Vielmehr hat das Gericht die Parteien des Rechtsstreits zunächst gebeten, innerhalb der nächsten sechs Monate zu dem Urteil schriftlich Stellung zu nehmen und insbesondere dem Gerichtshof mitzuteilen, ob sie sich gütlich geeinigt haben. Für die Zeit nach Ablauf dieser Frist hat sich das Gericht vorbehalten, das Verfahren fortzusetzen.
Infolge der Transformation der Bestimmungen des Protokolls Nr. 11 durch Bundesgesetz vom 24.7.1995 (BGBl II 578), insbesondere dessen Artikel 46, sind alle staatlichen Stellen an die Entscheidung des Gerichtshofs gebunden und müssen diese bei ihrer Arbeit beachten, sofern die Entscheidung „endgültig“ geworden ist. Letzteres ist bisher nicht der Fall.

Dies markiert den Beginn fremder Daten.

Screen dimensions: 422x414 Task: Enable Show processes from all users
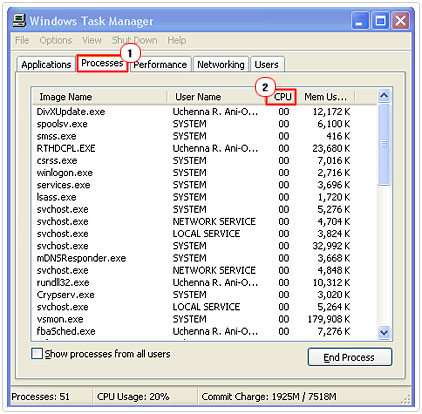coord(37,353)
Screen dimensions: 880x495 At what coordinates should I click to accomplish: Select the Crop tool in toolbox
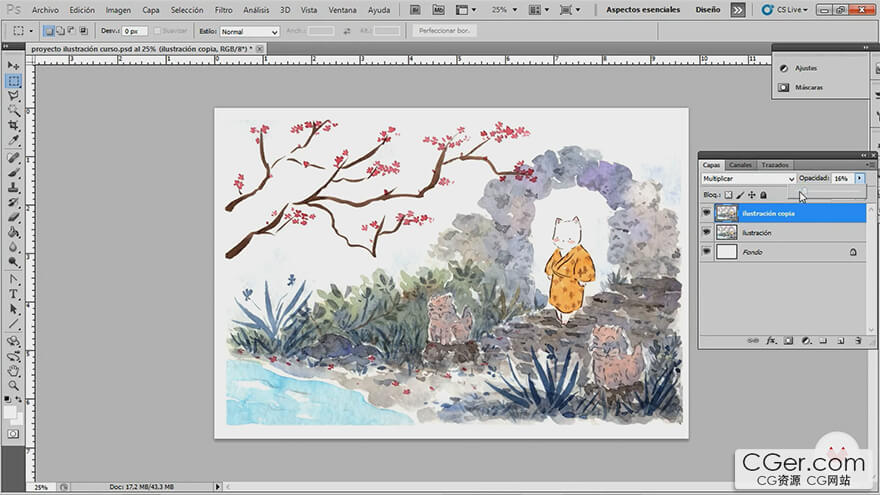pos(14,125)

Zu beachten ist auch, daß die Entscheidung des Straßburger Gerichts unmittelbare Rechtswirkungen nur zwischen den Parteien des konkreten Rechtsstreits hat. Insofern können sich andere „geschädigte“ Erben von Bodenreformgrundstücken zur Zeit nur mittelbar auf die Entscheidung des Gerichtshofs berufen, sofern diese innerhalb der Drei-Monats-Frist nicht von der Bundesrepublik Deutschland angefochten werden sollte bzw. dieses Rechtsmittel der Bundesrepublik Deutschland zurückgewiesen werden sollte.
Auch im letzteren Fall blieben zunächst Verfügungen der Bodenreform-Erben über betroffene Grundstücke zugunsten der Länder wirksam, auch sonstige Verwaltungsentscheidungen bzw. gerichtliche Urteile blieben in kraft. Allerdings muß aufgrund der Regelung des Artikel 46 der Menschenrechtskonvention davon ausgegangen werden, daß alle staatlichen Stellen im Falle der Endgültigkeit der Entscheidung von der Völkerrechtswidrigkeit und damit Nichtigkeit des Artikel 233 §§ 11 und 12 EGBGB, soweit sie die hier besprochene unentgeltliche Übereignungspflicht betreffen, auszugehen hätten. Mithin können heute schon sämtliche Auflassungserklärungen zugunsten eines Bundeslandes von den Erben des Bodenreformlandes wegen Irrtums nach § 119 BGB vorsorglich angefochten werden, sonstige rechtskräftige Entscheidungen in dieser Sache können nach „Endgültigkeit“ des Straßburger Urteils nach den Vorschriften über die Wiederaufnahme des Verfahrens innerhalb der Monatsfrist auf Antrag wieder aufgerollt werden.
Die Bundesrepublik hat jedoch die Möglichkeit, durch Einführung einer Entschädigungsregelung die genannten Vorschriften in Artikel 233 §§ 11 und 12 EGBGB zu „heilen“. Ob sich die Bundesrepublik für eine Entschädigungsregelung oder für die Rückgabe der betroffenen Bodenflächen an die Neubauer-Erben entscheidet, ist zur Zeit völlig offen. Ein dringender Handlungsbedarf besteht für die Betroffenen derzeit nicht. Sie können zur Zeit abwarten, ob die Bundesrepublik innerhalb der Drei-Monats-Frist gemäß Artikel 43 der Konvention eine Entscheidung der Großen Kammer des Gerichtshofs beantragen wird.